Activity: Copy exactly. Begin at the line containing "You are a computer-use agent." and stop at the last line of the entries, omitting any pictures.
(Data to use)
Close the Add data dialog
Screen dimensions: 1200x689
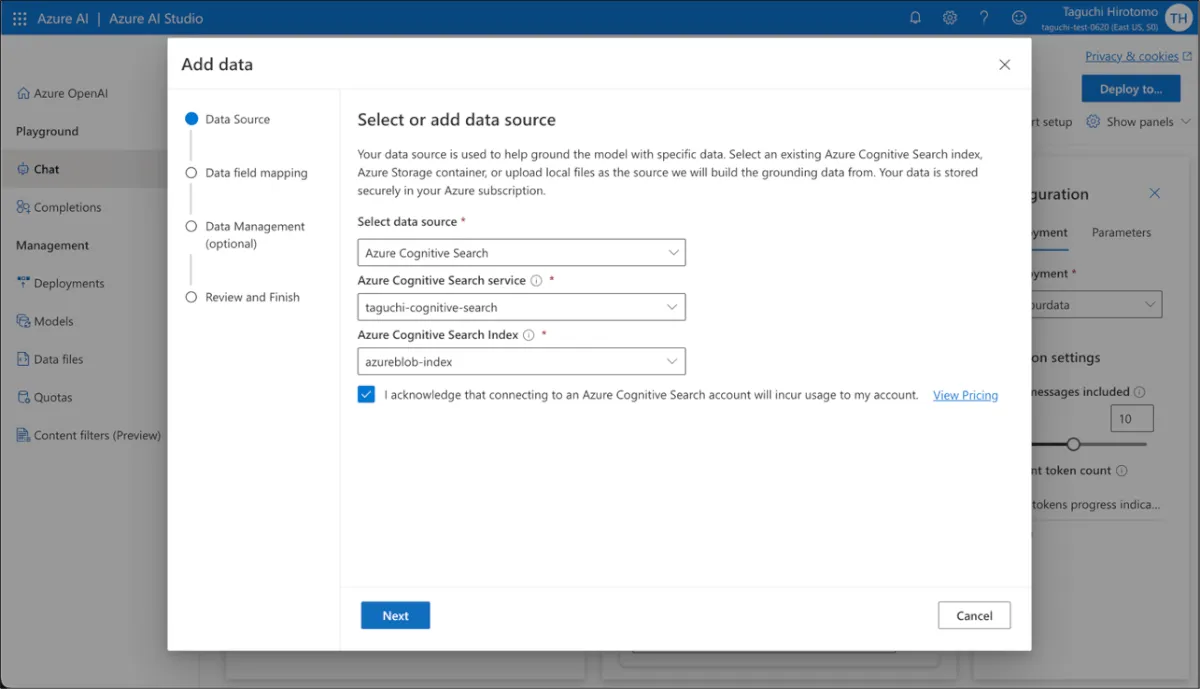coord(1005,65)
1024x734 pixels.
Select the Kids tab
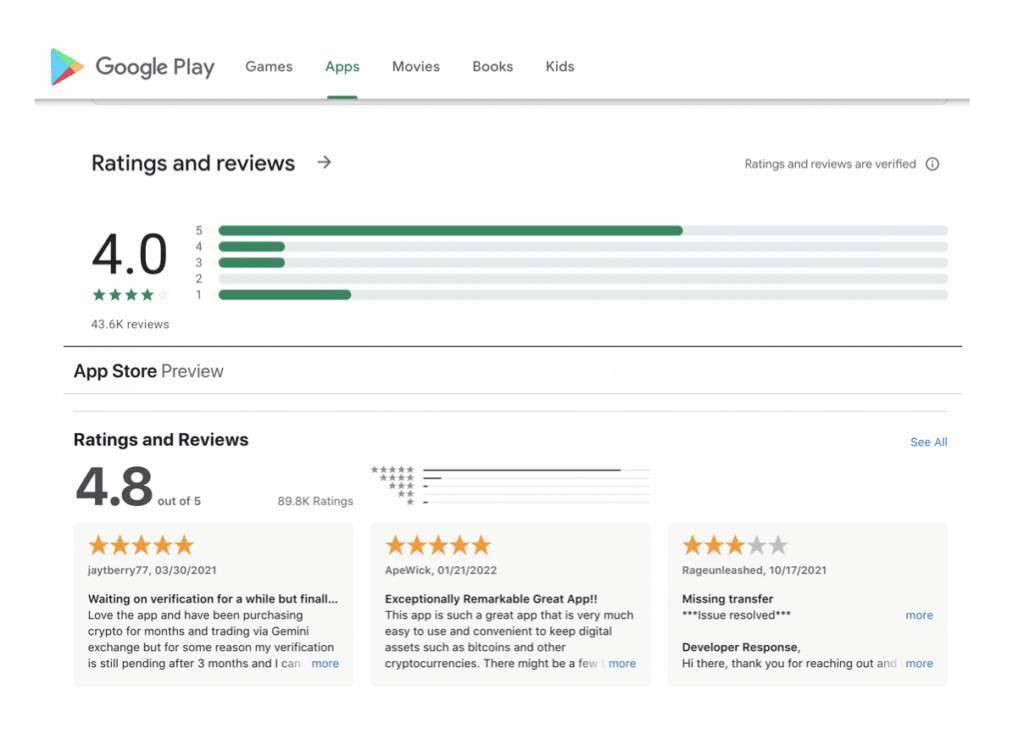[560, 67]
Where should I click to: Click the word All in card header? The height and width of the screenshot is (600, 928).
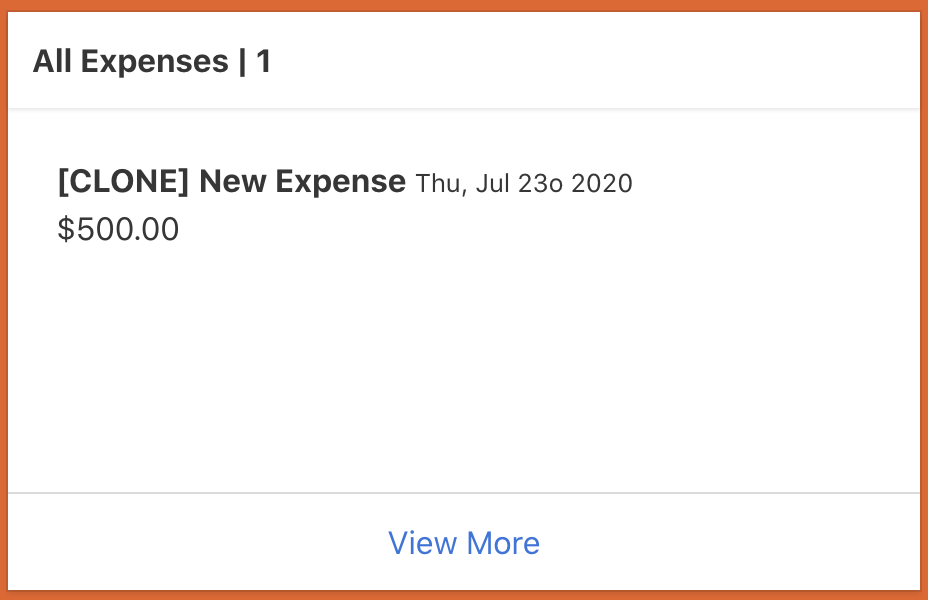(x=53, y=62)
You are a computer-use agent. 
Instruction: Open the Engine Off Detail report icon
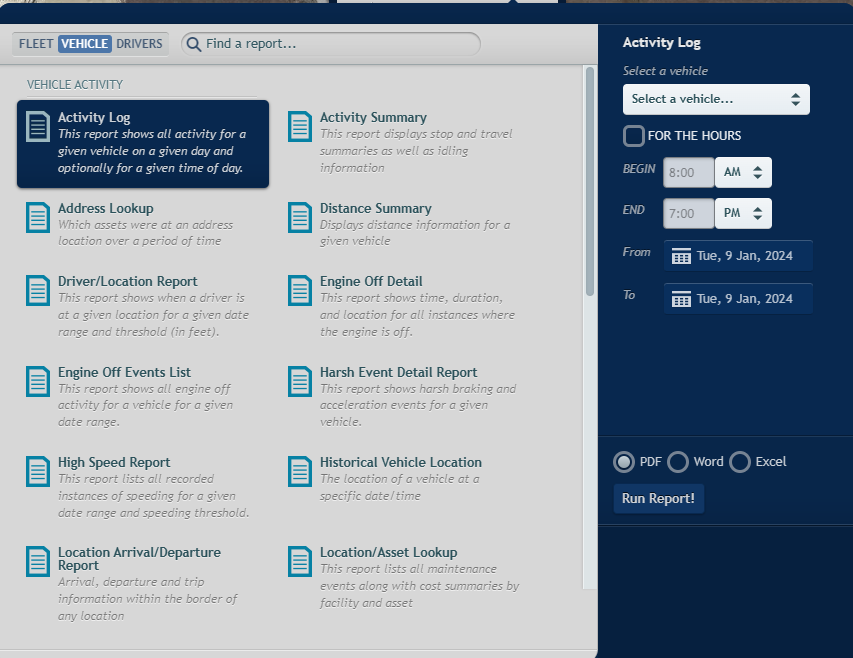point(298,289)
(End Data to use)
Exercise response:
You are a computer-use agent. 
Instruction: Open the Engine Off Detail report icon
point(298,289)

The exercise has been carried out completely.